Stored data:
----

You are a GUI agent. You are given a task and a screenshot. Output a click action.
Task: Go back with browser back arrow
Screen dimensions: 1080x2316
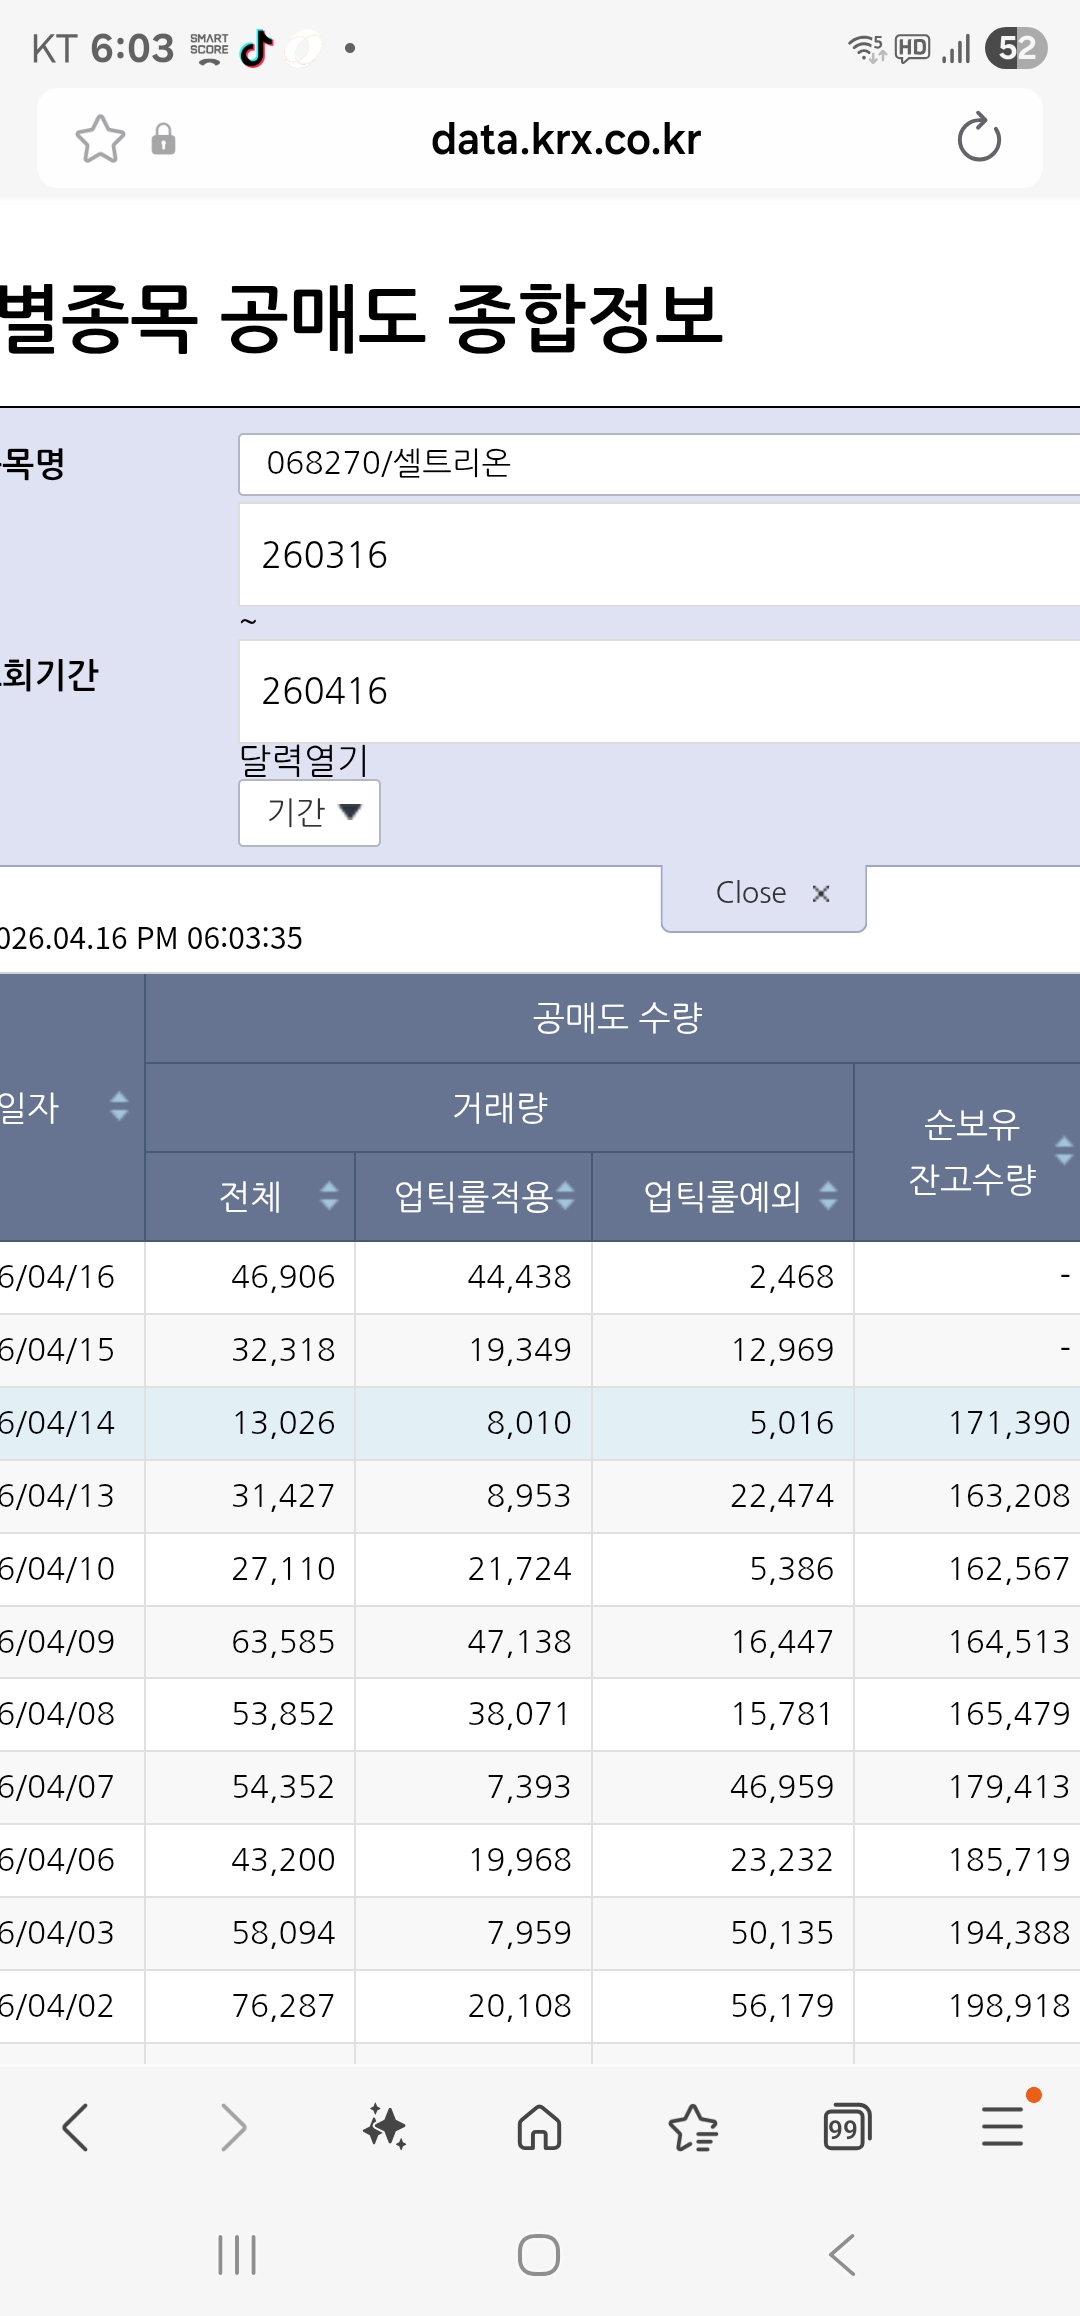tap(76, 2127)
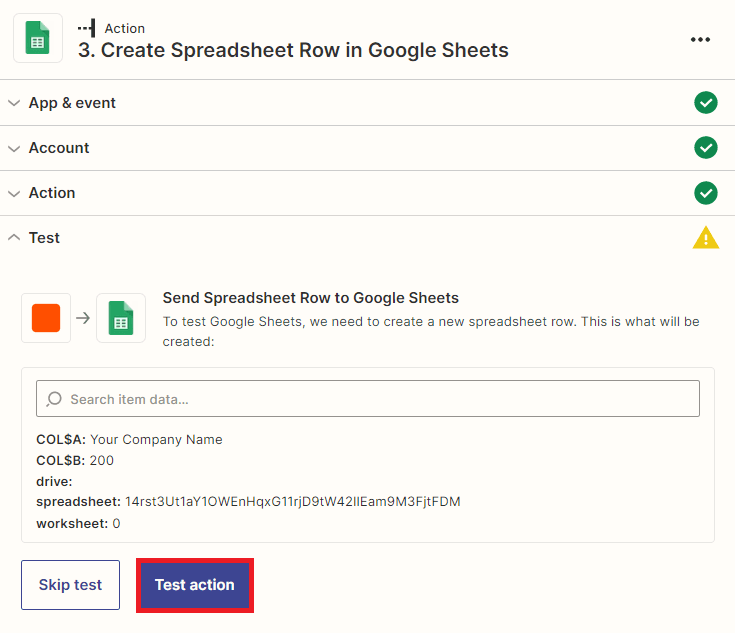Run the Test action button

[194, 585]
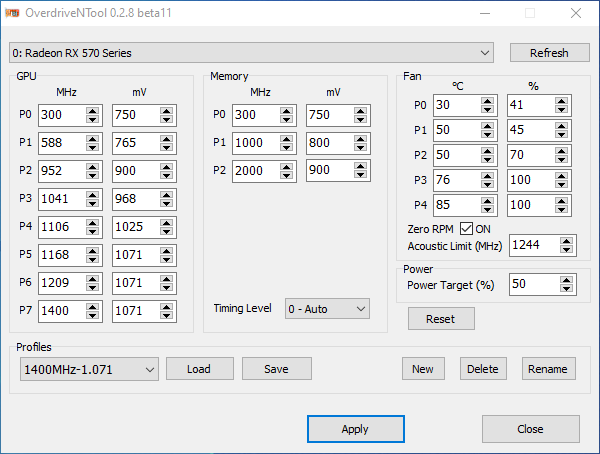Reset values with the Reset button
The width and height of the screenshot is (600, 454).
coord(441,319)
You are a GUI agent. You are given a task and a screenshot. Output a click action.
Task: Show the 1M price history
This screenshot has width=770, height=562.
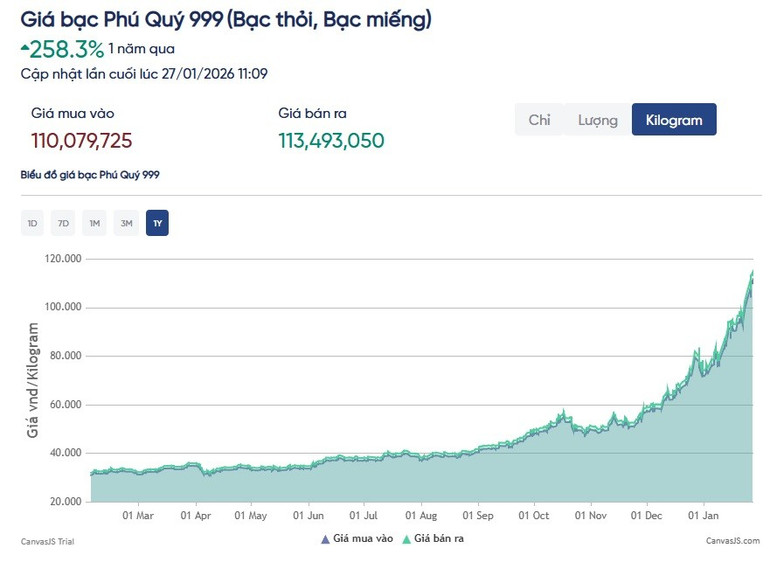click(x=94, y=223)
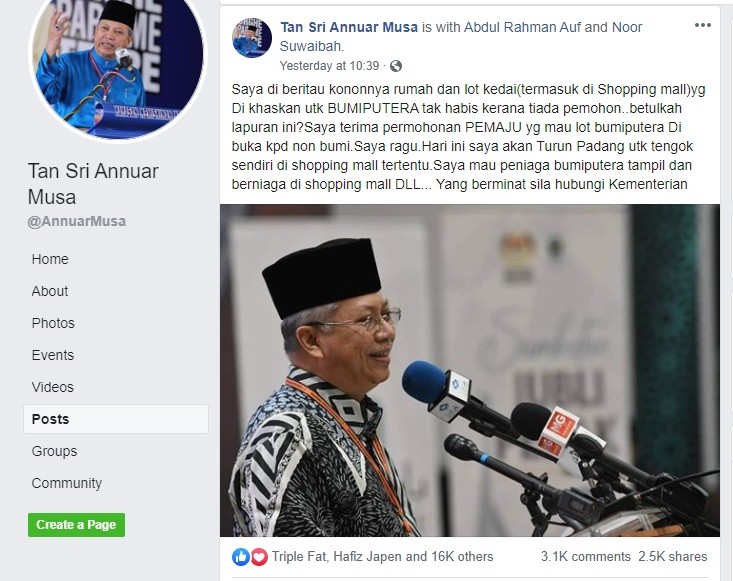Open the Photos section
The width and height of the screenshot is (733, 581).
[x=53, y=323]
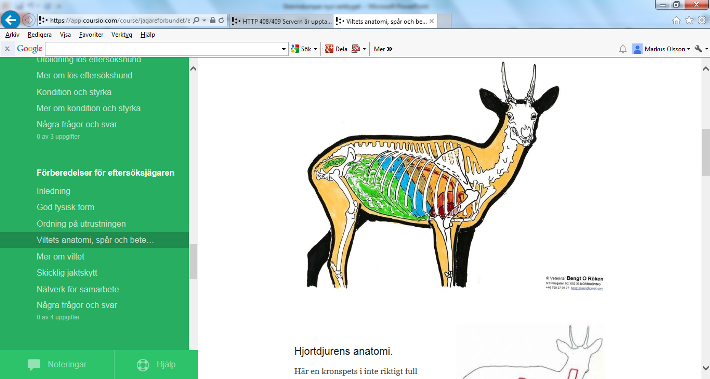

----

# Directions for this task
Leaving out only the pictures, retype every record exactly.

# Task response
You are a GUI agent. You are given a task and a screenshot. Output a click action.
Task: Go back with browser back arrow
Screen dimensions: 1080x2316
tap(76, 2127)
Run the Test action button

[194, 585]
Reset values with the Reset button
The width and height of the screenshot is (600, 454).
coord(441,319)
You are a GUI agent. You are given a task and a screenshot. Output a click action.
Task: Show the 1M price history
This screenshot has width=770, height=562.
click(x=94, y=223)
Open the Photos section
The width and height of the screenshot is (733, 581).
[x=53, y=323]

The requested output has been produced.